An author once wrote, “Destiny struggles to assert the pattern that was meant to be.” In the case of the traumatized aborted woman, perhaps it is her body that is struggling to assert the pattern that was meant to be. When we end a woman’s pregnancy, we terminate the need for the anterior cingulate to use this oxytocin for maternal bonding, and the newly-developing sense of self as "Mother." When we end a woman’s pregnancy with purposeful violence, traumatizing her, that oxytocin supply will be taken up by the amygdala in her brain, and she will learn to associate the pregnant condition with fear. And in a struggle driven by deeply rewarding, psychologically calming oxytocin, she will unconsciously struggle to assert the pattern that was meant to be by becoming pregnant again, and by aborting that pregnancy, too. She may also engage in other risk-taking behaviors out of the same need for the oxytocin fix, such as self-mutilation; starvation (anorexia); promiscuity (note that oxytocin is also related to sexual behavior); or she may seek to replace it with other substances, like drugs and alcohol.

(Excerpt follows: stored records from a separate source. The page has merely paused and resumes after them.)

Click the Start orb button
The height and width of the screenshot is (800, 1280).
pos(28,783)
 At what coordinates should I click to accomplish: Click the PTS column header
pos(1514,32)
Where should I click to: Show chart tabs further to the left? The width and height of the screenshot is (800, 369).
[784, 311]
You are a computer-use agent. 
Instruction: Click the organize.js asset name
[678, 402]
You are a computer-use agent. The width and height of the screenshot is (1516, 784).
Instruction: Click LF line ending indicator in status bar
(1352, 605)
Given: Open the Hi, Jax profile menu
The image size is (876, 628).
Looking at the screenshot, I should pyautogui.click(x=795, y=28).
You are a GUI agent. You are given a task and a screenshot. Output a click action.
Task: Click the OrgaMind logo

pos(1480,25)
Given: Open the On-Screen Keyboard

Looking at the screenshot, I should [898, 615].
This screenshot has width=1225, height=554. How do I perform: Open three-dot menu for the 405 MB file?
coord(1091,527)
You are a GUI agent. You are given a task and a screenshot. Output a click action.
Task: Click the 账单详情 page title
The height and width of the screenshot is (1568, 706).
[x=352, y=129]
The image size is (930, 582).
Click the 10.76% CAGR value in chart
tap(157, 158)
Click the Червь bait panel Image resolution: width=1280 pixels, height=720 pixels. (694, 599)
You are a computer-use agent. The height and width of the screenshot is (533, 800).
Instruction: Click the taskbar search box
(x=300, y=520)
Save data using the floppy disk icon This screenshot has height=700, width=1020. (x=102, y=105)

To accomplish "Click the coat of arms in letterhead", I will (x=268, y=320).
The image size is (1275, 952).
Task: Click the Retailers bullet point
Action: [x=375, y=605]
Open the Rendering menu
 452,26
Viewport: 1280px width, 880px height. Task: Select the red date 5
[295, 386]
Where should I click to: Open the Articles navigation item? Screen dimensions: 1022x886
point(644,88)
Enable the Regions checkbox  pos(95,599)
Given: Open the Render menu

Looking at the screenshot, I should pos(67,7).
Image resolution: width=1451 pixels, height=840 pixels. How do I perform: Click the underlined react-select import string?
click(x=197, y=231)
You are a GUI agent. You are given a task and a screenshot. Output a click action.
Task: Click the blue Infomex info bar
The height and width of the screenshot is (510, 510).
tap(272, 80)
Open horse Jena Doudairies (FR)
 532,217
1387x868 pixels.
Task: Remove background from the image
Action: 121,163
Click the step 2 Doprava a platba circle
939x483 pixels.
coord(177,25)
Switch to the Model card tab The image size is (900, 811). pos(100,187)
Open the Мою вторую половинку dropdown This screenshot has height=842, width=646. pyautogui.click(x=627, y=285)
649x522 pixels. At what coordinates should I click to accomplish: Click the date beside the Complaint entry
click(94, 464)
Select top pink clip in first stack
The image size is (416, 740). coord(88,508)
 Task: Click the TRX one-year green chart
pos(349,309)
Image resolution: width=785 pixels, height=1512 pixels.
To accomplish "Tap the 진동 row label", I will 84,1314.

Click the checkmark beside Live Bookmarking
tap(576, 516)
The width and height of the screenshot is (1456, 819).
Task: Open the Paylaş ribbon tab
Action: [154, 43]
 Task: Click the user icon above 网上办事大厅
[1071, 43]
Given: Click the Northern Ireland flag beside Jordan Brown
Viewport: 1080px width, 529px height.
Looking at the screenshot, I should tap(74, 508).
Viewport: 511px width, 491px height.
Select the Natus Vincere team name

Dr. Scaer warns us against judging these people too harshly for their behavior. At this point, it has become something against which an individual cannot struggle alone. In his words, “…the phenomenon of trauma reenactment is rooted in unconscious biochemical systems of the brain, and is probably a neurophysiologically deep-seated conditioned response,” (Scaer, p. 87). But what can be done to break the cycle? It would seem that here is where the success of group therapy in treating post-traumatic stress disorder comes in to play. When we bring our traumatic memories to life with others who share the experience, we bond with them. When we make social bonds, the anterior cingulate of the brain is exercised, and the functions of the amygdala are gated. Oxytocin and its cousins are picked up by the anterior cingulate instead of the amygdala, and we are deeply rewarded for social bonding behavior instead of the traumatic stress response.

Actor Christopher Reeve had regained a small amount of movement in one finger as a result of his intensive physical therapy. As I heard it described, his therapy involved working his limbs as if they could feel in an effort to stimulate his nervous system to rebuild damaged pathways. That little bit of movement was said to be proof that it is possible to do this. As it applies to therapy in patients with post-traumatic stress disorder, then, perhaps healing can be found in exercising those areas of the brain that need to supplant the stress response. As we bond with others who have experienced the same kind of trauma, we can rebuild the adaptive neurological response.